A credit score is a measure of an individual’s (or a corporate entity’s) ability to pay back a loan, say experts. It is numerically represented as a three-digit number that falls in the range of 300 to 900. A higher credit score enables borrowers to obtain a loan or credit card with minimum hassles. Credit scores take into account the customer’s credit history, repayment record, and other factors.
As part of the awareness campaign, due to commence today, Mala’a will engage with banks, including the Oman Banks Association (OBA), and stage roadshows as well, said Al Saadi.
Significantly, credit scores will be mainly used as part of a credit scoring system, which is envisioned as a new service to be offered by Mala’a to SME funds, specialised banks, and some local banks as well, according to the Managing Director.
“So a customer can log into a mobile app or website of website of a (lender), authenticate (their credentials) using national KPI, and apply for a micro loan, for example. The app will then ping the national databank, and directly relay the credit status of the customer to the bank, with zero human intervention, and with all checks and balances in place, enabling financial inclusion and enabling lending to rural areas. Our focus is mainly on mobile and mobile platforms in the next phase – because that’s the future.”

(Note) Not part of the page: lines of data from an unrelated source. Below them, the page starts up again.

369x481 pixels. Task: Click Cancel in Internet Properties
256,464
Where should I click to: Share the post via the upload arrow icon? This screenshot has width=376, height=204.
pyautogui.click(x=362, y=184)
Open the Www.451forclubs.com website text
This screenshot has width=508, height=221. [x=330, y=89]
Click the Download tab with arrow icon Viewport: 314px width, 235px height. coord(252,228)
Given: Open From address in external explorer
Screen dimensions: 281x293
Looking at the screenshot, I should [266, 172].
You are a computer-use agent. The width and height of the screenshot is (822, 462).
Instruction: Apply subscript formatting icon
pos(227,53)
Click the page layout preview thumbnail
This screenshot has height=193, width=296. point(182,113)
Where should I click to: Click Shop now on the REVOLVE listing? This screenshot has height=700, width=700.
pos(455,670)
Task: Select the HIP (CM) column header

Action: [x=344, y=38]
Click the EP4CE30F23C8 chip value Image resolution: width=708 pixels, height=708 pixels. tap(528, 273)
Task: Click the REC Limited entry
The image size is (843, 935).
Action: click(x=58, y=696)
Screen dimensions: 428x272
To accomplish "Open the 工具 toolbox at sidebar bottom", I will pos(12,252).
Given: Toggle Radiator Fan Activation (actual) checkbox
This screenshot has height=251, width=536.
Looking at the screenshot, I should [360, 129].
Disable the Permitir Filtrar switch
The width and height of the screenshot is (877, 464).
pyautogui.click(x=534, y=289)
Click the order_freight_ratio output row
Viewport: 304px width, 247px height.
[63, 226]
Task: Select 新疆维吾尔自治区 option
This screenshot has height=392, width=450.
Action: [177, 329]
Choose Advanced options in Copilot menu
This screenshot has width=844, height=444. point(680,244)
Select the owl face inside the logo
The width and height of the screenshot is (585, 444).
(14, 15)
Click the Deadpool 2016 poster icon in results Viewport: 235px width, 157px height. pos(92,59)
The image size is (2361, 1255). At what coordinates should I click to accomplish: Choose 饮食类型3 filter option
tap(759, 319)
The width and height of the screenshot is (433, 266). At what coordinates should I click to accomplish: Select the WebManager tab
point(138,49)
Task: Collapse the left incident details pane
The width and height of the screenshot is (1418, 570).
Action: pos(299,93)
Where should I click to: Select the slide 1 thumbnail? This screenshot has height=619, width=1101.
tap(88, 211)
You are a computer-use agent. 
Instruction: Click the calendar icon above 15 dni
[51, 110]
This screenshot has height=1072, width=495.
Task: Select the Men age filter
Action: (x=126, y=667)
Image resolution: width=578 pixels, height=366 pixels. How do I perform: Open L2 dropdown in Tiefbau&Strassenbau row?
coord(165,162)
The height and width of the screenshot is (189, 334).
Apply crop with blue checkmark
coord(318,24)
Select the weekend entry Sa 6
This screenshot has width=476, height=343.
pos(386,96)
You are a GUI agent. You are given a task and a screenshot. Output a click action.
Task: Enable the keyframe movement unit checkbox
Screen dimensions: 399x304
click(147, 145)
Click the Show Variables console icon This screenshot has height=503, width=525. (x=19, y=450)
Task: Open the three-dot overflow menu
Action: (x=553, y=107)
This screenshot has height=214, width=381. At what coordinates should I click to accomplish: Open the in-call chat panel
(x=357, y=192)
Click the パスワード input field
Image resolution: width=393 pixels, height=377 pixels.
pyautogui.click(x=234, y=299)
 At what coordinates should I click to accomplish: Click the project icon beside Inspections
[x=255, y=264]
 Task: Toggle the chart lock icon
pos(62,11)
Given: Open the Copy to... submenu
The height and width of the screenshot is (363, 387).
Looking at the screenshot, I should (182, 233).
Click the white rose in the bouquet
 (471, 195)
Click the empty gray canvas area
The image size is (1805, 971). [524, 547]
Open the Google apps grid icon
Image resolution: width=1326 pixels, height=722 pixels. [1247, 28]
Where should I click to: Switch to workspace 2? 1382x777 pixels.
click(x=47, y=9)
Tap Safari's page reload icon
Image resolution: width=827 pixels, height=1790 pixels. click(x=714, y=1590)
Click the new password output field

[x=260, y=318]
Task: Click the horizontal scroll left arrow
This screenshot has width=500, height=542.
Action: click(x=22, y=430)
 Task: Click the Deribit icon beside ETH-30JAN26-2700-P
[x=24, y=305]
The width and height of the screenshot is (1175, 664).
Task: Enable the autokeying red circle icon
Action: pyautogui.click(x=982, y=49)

Additionally, Mala’a also plans to offer credit rating services to the corporate sector — an objective that will be taken in hand for implementation when the Centre achieves a high level of “maturity”, said the official.
“Credit rating is in our plan and is part of the Centre’s legal framework. It will be done not only for banks but companies as well. It can be used by companies to distinguish themselves when bidding for contracts, and so on. We will embark on this at some point — when we reach a certain state of maturity.”